The LabMaster 10 Zi’s trigger bandwidth is 30 Ghz, twice that of the WaveMaster 8 Zi-A and LabMaster 9 Zi-A oscilloscopes. The Jitter Noise Floor is very low and the rise time (20-80%) is 5.5 ps for the 60 GHz model, and 9.75 ps for the 36 GHz model. In addition, a 14.1 Gb/s 80-bit serial pattern trigger with support for 8b/10b and 64b/66b symbol triggering and PCI Express Generation 3.0 will be optionally available for LabMaster 10 Zi models. This trigger significantly enhances the value of LabMaster 10 Zi for high speed serial data debugging by providing ability to isolate errors to specific symbols and PCI Express link layer.

The 36 GHz chipset is based on 8HP SiGe. SiGe is a widely adopted, mainstream, commercial process backed by chip technology leader IBM Semiconductor. IBM’s 8HP SiGe process is the fourth-generation SiGe process with two times the performance of the previous generation and up to 200 GHz transistor switching speeds.

DBI, a proprietary, patented LeCroy technology, provides the ability to double or triple the bandwidth available in raw silicon by splitting a high bandwidth signal into multiple paths of lower bandwidth, acquiring these lower bandwidth signals with best-in-class silicon chip technologies, and then re-assembling the separate lower bandwidth paths into a single high bandwidth path using digital signal processing (DSP). Sample rate and acquisition memory are likewise doubled or tripled along with the bandwidth.
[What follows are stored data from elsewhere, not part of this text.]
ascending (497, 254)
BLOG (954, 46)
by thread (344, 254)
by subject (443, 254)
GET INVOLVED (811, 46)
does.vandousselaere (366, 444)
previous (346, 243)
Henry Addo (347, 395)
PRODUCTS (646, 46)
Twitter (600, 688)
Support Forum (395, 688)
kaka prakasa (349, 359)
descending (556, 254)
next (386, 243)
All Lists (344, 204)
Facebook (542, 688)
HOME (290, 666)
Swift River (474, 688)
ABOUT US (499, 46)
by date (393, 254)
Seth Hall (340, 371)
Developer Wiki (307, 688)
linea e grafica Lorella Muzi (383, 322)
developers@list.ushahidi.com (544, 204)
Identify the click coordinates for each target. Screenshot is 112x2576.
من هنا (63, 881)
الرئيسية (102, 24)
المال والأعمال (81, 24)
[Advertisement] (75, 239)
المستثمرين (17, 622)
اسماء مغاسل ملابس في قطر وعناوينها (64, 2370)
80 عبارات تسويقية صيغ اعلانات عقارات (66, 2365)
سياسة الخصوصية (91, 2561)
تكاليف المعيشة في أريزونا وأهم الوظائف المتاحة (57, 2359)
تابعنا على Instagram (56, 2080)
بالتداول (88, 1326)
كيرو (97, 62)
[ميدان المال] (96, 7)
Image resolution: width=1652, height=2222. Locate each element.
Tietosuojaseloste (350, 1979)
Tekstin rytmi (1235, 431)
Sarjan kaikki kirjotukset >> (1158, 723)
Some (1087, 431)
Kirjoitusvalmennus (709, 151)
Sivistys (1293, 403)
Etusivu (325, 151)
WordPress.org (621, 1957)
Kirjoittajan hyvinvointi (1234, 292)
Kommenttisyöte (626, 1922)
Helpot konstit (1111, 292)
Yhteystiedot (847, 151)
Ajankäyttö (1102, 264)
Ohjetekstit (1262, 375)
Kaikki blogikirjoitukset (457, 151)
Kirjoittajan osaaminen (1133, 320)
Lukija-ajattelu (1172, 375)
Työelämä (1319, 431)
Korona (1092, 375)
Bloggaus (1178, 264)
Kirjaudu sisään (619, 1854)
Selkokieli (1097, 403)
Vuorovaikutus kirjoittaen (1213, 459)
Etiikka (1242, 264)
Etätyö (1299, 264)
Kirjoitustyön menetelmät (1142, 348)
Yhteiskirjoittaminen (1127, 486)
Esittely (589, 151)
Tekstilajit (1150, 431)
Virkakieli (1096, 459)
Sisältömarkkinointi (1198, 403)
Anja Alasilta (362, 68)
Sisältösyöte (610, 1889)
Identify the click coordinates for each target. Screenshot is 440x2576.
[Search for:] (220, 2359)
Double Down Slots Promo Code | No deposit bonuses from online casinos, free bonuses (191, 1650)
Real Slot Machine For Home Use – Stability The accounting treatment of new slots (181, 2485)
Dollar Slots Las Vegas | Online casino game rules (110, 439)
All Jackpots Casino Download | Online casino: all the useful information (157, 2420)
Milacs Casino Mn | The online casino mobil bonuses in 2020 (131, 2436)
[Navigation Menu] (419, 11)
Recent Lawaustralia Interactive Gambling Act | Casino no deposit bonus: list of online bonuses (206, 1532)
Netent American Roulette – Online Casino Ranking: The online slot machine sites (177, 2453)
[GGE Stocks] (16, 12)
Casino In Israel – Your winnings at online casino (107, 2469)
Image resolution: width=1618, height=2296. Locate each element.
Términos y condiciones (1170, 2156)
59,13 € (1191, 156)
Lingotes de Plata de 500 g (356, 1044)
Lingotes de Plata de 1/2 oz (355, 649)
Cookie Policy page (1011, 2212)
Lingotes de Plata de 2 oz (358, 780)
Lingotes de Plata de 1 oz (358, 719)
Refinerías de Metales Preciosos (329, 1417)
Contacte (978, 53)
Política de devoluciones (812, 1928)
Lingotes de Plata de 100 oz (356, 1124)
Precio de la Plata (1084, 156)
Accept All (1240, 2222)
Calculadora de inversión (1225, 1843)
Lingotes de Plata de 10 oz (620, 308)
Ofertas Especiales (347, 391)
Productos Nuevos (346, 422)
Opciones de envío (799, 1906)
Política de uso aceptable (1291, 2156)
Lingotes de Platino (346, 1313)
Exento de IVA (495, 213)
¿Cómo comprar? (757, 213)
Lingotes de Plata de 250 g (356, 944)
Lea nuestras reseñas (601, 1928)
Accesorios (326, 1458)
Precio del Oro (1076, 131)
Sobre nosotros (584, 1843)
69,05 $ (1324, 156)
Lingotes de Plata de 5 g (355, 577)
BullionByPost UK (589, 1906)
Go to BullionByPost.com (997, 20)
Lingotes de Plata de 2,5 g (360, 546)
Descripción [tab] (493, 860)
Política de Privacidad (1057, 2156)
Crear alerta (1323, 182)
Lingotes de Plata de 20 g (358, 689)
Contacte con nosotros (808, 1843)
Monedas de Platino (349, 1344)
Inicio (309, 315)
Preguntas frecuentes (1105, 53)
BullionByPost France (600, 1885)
The LabMaster modular oscilloscope architecture separates the oscilloscope signal acquisition function from the display, control, and processing functions. The LabMaster Master Control Module (MCM-Zi) contains the display, controls, ChannelSync architecture, and a powerful server-class CPU. By using ChannelSync technology, up to five LabMaster 10 Zi Acquisition Modules can be synchronized, extending the channel density performance by a factor of five to achieve up to 20 channels at 36 GHz and 10 channels at 60 GHz.

To meet a variety of industry needs, LeCroy is also announcing models with silicon-based 25 and 30 GHz of bandwidth, each with 80 GS/s sampling rate on each channel.

Standard memory is 20 Mpts/ch (on all four channels, doubled when channels are bandwidth interleaved) with memory options of 32, 64, 128, 256 and 512 Mpts/ch. Maximum analysis memory of 512 Mpts/ch (36 GHz) and 1024 Mpts/ch (60 GHz) is an industry first, combining long acquisition captures with long memory analysis capability and advanced eye diagram/jitter analysis with the world’s fastest and highest bandwidth density oscilloscopes.

Cloud computing demands are driving rapid developments in buildouts of 28 GBaud (112 Gb/s) DP-QPSK optical coherent modulation systems. For 28 GBaud testing, a LabMaster 10 Zi silicon-based 36 GHz oscilloscope provides a cost-effective solution with low noise.

Research is already progressing on >56 GBaud (224 Gb/s) DP-QPSK and 16-QAM optical coherent modulation systems. LabMaster 10 Zi can be configured as a 2 to 4 channel 60 GHz system to allow research at the highest possible symbol rates, approaching 125 GBaud (500 Gb/s) for DP-QPSK or 1 Tb/s for 16-QAM.

Lastly, optical transmission developments beyond 1 Tb/s will likely make use of lower data transmission rates but mode or frequency domain multiplexing, such as MIMO or OFDM, will require more than the four acquisition channels commonly provided in conventional oscilloscopes. LabMaster 10 Zi modular oscilloscopes provide up to 20 channels at 36 GHz or 10 channels at 60 GHz, thus making possible the development of advanced optical communication systems that would otherwise not be feasible.